From my understanding of a Hessian matrix given a point in $\mathbb{R}^n$, $(\nabla^2f)v$ is a vector that shows in what direction the gradient vector at this point is nudged as one travels in the direction $v$. If you travel in the direction of an eigenvector of $\nabla^2f$ then the gradient vector is nudged in the exact same direction. $f$ being strongly convex implies that at any point in the domain traveling in the direction of a vector $v$ will nudge the gradient vector in a direction similar to $v$ (same orthant).

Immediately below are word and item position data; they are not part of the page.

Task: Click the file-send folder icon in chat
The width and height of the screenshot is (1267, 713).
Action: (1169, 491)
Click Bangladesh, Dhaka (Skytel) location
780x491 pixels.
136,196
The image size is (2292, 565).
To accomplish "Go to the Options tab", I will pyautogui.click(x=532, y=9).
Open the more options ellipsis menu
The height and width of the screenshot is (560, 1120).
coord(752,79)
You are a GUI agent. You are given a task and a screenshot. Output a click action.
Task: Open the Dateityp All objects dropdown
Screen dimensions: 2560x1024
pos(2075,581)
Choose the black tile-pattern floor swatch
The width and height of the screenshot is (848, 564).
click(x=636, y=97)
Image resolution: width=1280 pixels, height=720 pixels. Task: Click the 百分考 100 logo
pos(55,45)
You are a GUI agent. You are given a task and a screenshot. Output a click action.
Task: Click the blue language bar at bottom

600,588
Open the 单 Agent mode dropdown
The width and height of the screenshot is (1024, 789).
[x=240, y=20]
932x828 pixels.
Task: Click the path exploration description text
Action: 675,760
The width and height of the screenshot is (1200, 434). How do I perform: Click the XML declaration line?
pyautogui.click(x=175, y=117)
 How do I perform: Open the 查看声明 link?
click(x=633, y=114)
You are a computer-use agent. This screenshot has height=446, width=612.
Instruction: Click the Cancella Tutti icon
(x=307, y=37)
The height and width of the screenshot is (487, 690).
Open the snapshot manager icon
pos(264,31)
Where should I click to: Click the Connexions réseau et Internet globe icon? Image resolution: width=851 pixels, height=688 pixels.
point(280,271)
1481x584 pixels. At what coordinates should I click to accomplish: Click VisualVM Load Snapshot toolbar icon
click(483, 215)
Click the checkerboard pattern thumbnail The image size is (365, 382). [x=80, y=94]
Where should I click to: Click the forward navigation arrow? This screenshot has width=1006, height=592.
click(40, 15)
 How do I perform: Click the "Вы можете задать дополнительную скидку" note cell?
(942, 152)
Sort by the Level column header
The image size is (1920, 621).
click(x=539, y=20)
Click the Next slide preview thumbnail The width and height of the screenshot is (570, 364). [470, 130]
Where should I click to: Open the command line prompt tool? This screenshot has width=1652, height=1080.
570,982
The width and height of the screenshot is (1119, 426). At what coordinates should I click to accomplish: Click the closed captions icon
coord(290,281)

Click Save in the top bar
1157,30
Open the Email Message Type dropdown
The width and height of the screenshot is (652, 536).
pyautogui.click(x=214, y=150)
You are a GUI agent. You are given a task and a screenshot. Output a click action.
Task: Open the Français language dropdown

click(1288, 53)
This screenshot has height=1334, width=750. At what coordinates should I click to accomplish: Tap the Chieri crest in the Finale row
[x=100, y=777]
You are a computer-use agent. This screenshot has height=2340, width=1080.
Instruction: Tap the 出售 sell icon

I don't know where to go from here.
This result can be easily obtained through the following corollary: Given closed convex function $f$, if there exists one $\alpha_0$ such that non-empty level set $\{x \mid f(x) \leq \alpha_0\}$ is bounded, then every non-empty level set (i.e., $\{x \mid f(x) \leq \alpha\}$ for any $\alpha$) is also bounded.
This corollary is derived from the fact that all nonempty level sets of $f$ have the same recession cone.
Thus what we need to do is find a non-empty and bounded level set for function $f$. Obviously, due to the strongly convexity, the level set $\{x \mid f(x) \leq \min f(x)\}$ contains only one element and thus is bounded. Therefore, level set $\{x \mid f(x) \leq f(x_0)\}$ is bounded.
One can refer to Rackafaller's book ``Convex Analysis'' (Chapter 8) for more details.